*Activity*
Translate this sentence from the figure caption below into Spanish: "The continued inhibition of these wake-promoting structures, via GABA and Galanin release, maintains episodes of SWS."

*Selected text*
::::

Figure 4.

The schematic of human brain depicting regions that are involved in the generation and maintenance slow-wave sleep (SWS). Following initiation of sleep, suppressed neuronal activity in the wake-promoting regions of the brain allow for the activation of γ-aminobutyric acid (GABA) and Galanin (Gal) synthesizing cells in the anterior hypothalamus/preoptic area (AH/POA). Increased activity of GABA and Galanin synthesizing cells in the AH/POA (red) ultimately generates slow wave sleep (SWS). Those GABA and Galanin synthesizing cells innervate the major wake-promoting cell groups of the brain including: histaminergic cells (HA) in the tuberomammilary nucleus (PH-TMN), hypocretin/orexinergic cells (Hcrt) in the lateral hypothalamus (LH), noradrenergic cells (NE) in the locus coeruleus (LC), serotonergic cells (5-HT) in the raphe nucleus (RN) and cholinergic cells (Ach) in the pedunculopontine tegmentum (PPT). The continued inhibition of these wake-promoting structures, via GABA and Galanin release, maintains episodes of SWS. Due to increased GABA and Galanin release, neuronal activity remains suppressed in other wake-promoting regions including: the medial prefrontal cortex (mPFC), suprachiasmatic nucleus (SCN), basal forebrain (BF), ventral tegmental area (VTA)/substantis nigra compacta (SNc) and medial reticular formation (MRF). In addition to AH/POA GABA and Galanin synthesizing cells, increased activity of GABAergic cells in layers I and II of the cortex and cells in the solitary nucleus also contribute to the maintenance of SWS.

::::

*Input data*
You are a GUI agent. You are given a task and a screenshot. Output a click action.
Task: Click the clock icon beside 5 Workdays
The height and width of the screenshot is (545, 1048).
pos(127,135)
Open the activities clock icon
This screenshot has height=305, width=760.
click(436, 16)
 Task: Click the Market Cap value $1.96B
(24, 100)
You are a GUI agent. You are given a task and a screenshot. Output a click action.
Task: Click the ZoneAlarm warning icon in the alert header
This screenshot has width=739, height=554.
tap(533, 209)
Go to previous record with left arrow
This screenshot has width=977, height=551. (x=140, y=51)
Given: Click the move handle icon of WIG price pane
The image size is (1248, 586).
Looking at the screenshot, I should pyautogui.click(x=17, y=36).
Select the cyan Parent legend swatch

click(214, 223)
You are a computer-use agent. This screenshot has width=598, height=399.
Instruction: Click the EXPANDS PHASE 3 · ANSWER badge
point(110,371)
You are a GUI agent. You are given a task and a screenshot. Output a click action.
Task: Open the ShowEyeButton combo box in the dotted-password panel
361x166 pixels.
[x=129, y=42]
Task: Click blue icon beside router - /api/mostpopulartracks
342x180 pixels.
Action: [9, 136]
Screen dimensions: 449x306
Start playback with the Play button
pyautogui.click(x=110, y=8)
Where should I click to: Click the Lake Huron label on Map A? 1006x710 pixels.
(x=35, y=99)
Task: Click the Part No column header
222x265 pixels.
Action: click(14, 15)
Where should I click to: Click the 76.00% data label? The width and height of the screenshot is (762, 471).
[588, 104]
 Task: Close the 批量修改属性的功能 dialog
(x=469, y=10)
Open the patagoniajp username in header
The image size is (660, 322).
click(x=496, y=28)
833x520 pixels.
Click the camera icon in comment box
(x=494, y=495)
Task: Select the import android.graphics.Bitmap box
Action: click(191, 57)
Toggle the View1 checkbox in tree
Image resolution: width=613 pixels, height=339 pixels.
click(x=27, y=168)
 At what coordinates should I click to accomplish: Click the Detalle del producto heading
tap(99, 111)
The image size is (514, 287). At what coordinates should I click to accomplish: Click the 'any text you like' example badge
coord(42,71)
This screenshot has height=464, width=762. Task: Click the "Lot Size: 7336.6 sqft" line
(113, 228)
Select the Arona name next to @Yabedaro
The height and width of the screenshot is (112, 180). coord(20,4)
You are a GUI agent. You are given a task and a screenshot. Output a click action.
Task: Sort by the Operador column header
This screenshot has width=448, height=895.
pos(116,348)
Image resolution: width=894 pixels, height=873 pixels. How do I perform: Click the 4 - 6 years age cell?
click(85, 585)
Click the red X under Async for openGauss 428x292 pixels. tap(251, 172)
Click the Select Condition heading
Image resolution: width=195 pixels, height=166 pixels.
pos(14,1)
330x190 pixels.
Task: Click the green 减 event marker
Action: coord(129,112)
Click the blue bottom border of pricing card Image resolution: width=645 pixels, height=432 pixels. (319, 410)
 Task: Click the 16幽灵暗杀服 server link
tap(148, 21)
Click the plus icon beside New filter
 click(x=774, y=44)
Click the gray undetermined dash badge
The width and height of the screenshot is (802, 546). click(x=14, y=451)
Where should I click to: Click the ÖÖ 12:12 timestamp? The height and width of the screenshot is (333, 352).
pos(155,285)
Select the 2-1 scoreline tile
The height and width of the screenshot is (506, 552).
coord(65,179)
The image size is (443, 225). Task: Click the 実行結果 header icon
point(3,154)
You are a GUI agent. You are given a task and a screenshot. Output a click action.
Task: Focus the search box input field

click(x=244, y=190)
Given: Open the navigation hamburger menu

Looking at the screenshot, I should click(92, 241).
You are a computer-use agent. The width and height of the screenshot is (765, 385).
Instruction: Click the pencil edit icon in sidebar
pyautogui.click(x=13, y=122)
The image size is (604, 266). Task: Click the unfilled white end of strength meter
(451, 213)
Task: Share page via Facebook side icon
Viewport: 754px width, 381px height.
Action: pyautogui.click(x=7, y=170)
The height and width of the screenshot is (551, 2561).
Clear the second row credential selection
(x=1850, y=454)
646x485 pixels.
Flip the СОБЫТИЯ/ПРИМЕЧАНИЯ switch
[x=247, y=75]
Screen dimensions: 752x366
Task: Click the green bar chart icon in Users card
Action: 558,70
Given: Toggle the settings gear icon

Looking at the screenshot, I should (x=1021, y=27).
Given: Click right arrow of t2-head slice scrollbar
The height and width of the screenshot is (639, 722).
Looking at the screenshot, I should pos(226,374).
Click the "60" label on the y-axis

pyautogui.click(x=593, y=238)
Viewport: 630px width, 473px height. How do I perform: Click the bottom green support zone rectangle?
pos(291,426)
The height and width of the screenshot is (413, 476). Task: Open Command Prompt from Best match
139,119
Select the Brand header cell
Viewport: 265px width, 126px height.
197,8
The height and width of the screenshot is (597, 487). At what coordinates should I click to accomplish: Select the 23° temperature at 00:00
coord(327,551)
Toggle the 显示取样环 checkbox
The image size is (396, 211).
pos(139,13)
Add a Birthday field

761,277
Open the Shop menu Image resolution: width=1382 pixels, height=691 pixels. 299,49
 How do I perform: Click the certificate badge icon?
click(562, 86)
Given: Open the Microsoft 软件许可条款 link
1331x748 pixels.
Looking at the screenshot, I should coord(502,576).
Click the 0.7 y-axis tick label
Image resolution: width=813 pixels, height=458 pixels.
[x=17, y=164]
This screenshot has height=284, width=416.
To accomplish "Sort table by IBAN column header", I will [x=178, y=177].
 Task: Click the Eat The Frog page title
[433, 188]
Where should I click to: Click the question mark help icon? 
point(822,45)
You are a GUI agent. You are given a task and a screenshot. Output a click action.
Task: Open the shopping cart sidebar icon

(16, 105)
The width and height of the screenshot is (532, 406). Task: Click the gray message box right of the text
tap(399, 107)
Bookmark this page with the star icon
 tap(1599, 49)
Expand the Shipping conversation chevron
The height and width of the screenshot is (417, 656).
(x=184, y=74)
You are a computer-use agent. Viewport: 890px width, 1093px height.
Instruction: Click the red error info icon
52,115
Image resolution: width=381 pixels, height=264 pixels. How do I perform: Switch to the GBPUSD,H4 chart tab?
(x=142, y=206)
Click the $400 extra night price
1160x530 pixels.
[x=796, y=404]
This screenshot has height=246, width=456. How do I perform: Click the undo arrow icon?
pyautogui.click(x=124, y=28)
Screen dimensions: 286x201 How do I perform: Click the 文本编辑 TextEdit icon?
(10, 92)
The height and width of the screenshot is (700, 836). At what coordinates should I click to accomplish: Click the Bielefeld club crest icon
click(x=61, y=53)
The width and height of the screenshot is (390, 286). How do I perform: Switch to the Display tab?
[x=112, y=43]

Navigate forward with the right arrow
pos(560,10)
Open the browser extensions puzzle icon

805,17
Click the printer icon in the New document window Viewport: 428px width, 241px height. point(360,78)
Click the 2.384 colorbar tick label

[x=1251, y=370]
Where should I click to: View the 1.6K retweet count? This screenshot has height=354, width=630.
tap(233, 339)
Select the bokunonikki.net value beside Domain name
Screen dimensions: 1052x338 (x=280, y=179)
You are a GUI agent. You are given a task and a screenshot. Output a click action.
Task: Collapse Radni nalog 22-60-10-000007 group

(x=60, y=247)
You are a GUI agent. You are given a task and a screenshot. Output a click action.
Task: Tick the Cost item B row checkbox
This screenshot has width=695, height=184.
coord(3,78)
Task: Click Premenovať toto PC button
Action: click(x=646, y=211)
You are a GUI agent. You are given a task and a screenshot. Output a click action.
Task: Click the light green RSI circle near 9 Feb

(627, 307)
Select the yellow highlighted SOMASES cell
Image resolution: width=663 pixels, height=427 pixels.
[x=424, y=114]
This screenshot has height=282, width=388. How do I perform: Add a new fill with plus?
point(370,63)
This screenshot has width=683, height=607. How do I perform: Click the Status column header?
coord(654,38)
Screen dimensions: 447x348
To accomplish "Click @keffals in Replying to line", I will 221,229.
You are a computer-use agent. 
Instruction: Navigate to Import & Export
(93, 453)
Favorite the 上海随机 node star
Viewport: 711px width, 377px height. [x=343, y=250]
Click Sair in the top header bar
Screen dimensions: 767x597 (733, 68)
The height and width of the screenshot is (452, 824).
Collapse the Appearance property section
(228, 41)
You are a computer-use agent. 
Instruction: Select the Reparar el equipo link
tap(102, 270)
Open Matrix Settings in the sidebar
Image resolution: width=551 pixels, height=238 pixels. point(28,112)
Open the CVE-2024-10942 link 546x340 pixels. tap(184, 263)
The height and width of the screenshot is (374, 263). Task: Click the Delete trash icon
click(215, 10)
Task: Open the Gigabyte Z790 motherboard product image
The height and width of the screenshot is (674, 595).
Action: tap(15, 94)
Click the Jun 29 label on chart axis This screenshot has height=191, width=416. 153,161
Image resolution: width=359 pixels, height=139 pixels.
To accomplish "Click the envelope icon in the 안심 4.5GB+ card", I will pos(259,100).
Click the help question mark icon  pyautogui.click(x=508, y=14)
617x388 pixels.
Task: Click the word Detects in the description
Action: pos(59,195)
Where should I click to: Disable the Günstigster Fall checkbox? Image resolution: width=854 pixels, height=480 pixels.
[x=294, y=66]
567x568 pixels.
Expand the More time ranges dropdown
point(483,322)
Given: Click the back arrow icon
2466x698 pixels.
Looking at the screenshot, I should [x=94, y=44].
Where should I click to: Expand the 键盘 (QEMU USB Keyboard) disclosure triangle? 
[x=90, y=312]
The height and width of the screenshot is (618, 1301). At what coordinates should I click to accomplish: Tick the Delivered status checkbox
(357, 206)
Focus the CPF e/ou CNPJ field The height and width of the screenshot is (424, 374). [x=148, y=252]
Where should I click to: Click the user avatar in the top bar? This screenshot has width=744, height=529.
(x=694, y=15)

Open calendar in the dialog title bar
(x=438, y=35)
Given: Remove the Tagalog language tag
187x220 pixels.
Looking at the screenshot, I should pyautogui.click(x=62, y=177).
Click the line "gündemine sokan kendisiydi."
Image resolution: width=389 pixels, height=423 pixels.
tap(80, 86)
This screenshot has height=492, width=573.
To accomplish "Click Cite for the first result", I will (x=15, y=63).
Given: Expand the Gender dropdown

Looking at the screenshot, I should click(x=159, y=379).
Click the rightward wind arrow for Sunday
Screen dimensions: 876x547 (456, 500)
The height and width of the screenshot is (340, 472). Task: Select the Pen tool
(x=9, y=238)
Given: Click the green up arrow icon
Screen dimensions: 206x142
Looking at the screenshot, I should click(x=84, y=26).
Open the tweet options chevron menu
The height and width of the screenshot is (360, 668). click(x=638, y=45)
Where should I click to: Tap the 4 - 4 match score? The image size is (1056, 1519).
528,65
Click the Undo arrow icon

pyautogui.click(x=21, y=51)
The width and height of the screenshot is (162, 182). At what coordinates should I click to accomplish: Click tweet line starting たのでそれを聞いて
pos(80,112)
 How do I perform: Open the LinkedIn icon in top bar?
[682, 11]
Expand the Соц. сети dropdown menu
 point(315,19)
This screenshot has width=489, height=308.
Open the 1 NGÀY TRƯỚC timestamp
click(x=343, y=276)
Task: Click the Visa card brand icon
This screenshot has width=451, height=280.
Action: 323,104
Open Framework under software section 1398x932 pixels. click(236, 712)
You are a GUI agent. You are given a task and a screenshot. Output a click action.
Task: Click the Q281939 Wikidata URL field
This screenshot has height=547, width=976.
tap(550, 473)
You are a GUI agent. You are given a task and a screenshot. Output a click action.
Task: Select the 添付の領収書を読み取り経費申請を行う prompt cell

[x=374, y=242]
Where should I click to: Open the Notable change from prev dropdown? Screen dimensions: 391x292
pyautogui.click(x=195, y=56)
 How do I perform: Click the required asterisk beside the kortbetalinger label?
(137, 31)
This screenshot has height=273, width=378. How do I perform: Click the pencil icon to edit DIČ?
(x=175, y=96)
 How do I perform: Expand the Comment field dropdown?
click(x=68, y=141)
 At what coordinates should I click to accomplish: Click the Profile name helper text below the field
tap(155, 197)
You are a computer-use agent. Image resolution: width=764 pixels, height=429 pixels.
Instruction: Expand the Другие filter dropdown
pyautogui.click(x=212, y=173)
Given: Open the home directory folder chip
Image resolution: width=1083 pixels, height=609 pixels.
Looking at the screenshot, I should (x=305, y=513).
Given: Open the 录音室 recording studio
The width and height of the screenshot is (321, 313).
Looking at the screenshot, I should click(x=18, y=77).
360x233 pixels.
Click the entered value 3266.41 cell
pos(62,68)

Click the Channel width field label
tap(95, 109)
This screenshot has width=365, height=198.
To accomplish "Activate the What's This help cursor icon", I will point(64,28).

::::

*Written solution*
La inhibición continua de estas estructuras promotoras de la vigilia, mediante la liberación de GABA y galanina, mantiene los episodios de SWS.